§ **PROBLEM REQUIREMENTS**
All pictures must be dropped, while the entries are given again word for word.
BEGIN RECORDS SHOWN
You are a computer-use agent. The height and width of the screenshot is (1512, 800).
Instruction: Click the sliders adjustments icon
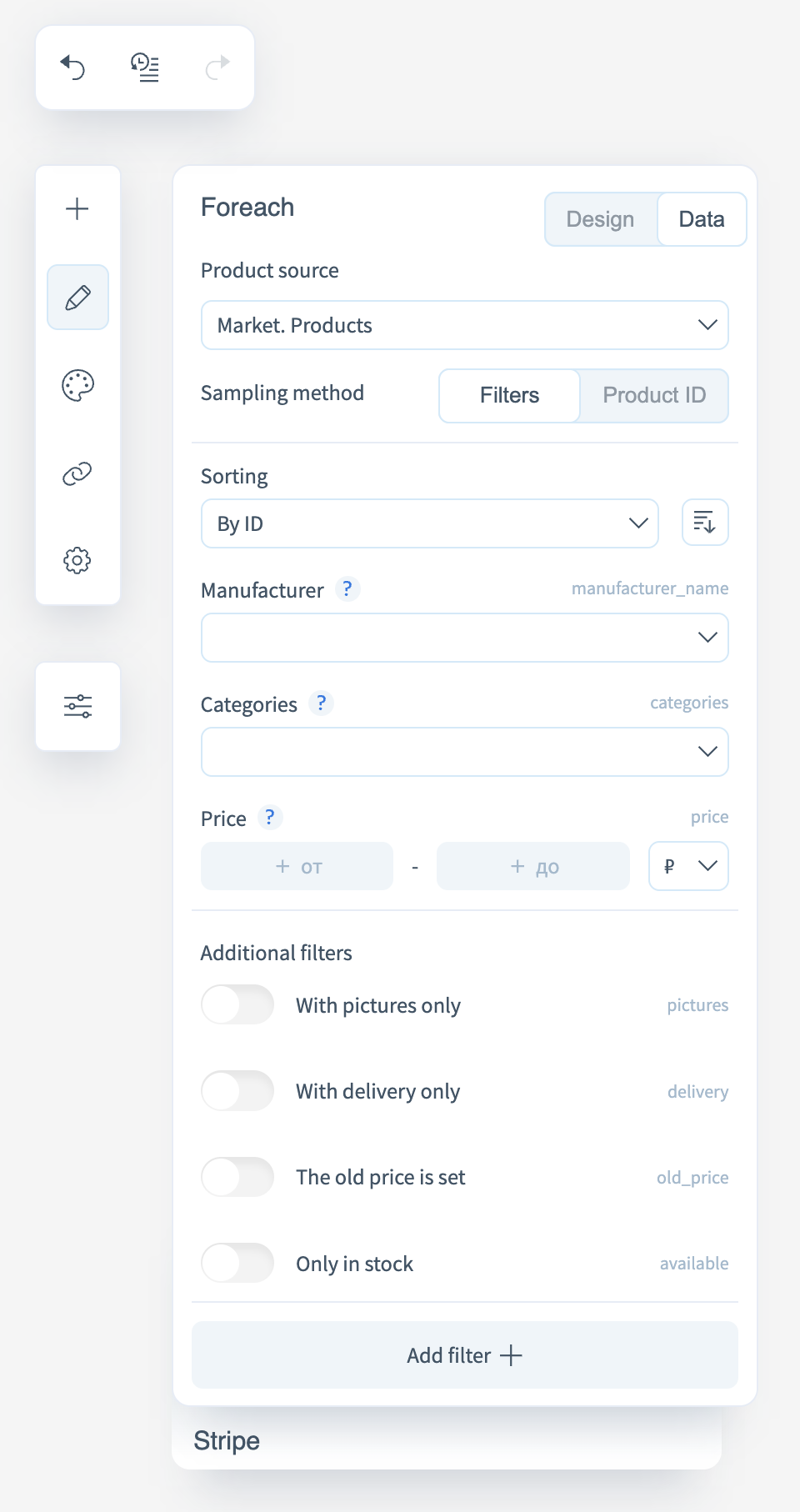pos(78,706)
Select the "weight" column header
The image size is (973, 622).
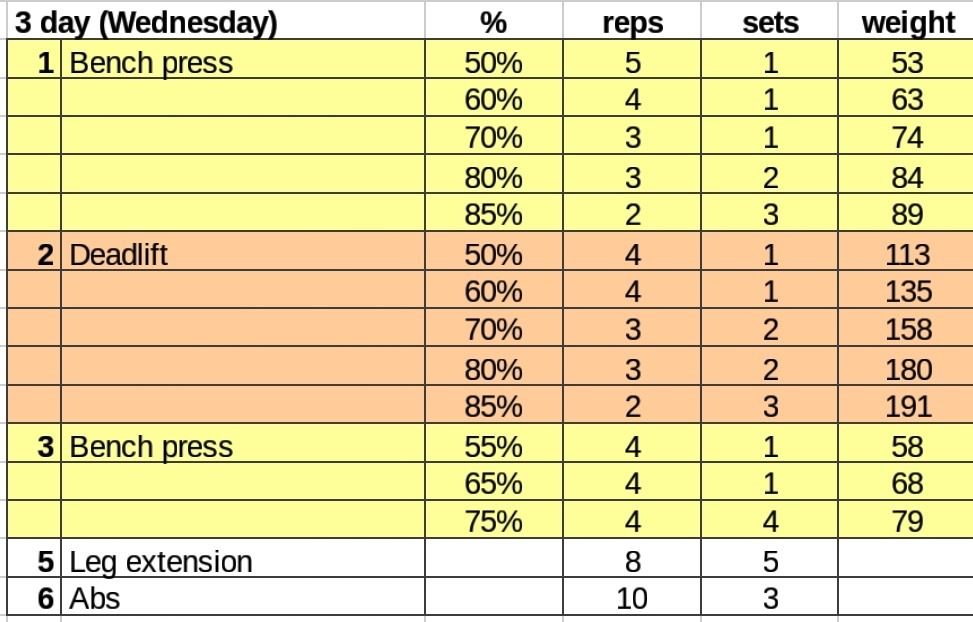(x=908, y=22)
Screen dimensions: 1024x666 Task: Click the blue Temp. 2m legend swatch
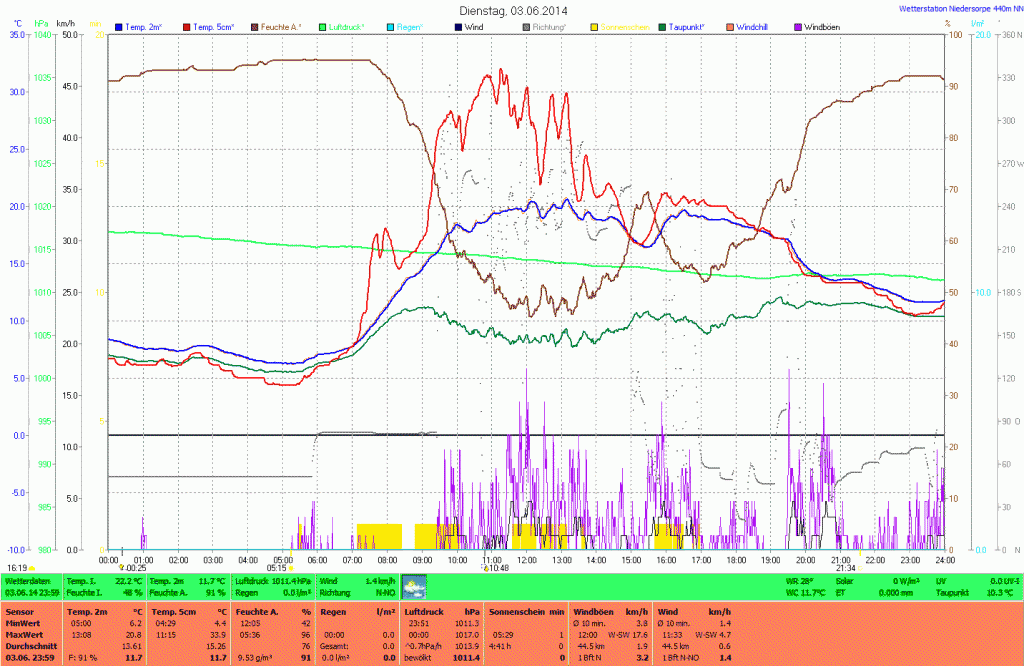pos(120,25)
END RECORDS SHOWN
§ **SOLUTION TO THE EXERCISE**
You are a computer-use agent. The height and width of the screenshot is (1512, 800).
Instruction: Click the sliders adjustments icon
pos(78,706)
Select the "weight" column header
The image size is (973, 622).
(x=908, y=22)
Screen dimensions: 1024x666 Task: Click the blue Temp. 2m legend swatch
pos(120,25)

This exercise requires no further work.